JLA was a monthly comic book published by DC Comics from January 1997 to April 2006 featuring the Justice League of America (JLA, Justice League). The series restarted DC's approach to the Justice League, which had initially featured most of the company's top-tier superheroes but shifted in the 1980s to featuring a rotating cast of established characters alongside newer ones and also saw that franchise expand to several spin-off series, diluting the prestige of the name brand. When relaunched by writer Grant Morrison, the team again focused on the most recognizable, powerful, and long-lasting heroes in DC's library.

== Publication history ==
The low sales of the various Justice League spin-off books by the mid-1990s prompted DC to revamp the League as a single team (all the various branch teams were disbanded) on a single title. A Justice League of America formed in the September 1996 limited series Justice League: A Midsummer's Nightmare by Mark Waid and Fabian Nicieza. In 1997, DC Comics launched a new Justice League series titled JLA, written by Grant Morrison with art by Howard Porter and inker John Dell. Morrison stayed as writer for the series through issue #41, though several issues had fill-in writers. JLA #18-#21 and #33 were written by Mark Waid. Mark Millar, Devin Grayson and Mark Waid, and J.M. DeMatteis wrote issues #27, 32 and 35, respectively.

This series, in an attempt at a "back-to-basics" approach, used as its core the team's original and most famous seven members (or their successors): Superman, Batman, Wonder Woman, Aquaman, the Flash (Wally West), Green Lantern (Kyle Rayner), and Martian Manhunter.

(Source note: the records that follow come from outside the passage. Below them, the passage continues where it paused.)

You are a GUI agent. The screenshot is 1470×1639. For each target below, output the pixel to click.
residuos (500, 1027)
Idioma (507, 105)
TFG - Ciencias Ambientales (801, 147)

Additionally, the team received a new headquarters, the "Watchtower", based on the Moon. JLA quickly became DC's best-selling title, a position it maintained on and off for several years.

Morrison introduced the idea of the JLA allegorically representing a pantheon of gods, with their different powers and personalities, incorporating such characters as Zauriel, Big Barda, Orion, Huntress, Barbara Gordon (Oracle), Steel (John Henry Irons), and Plastic Man. They also had Aztek, Tomorrow Woman, and Green Arrow (Connor Hawke) as temporary members.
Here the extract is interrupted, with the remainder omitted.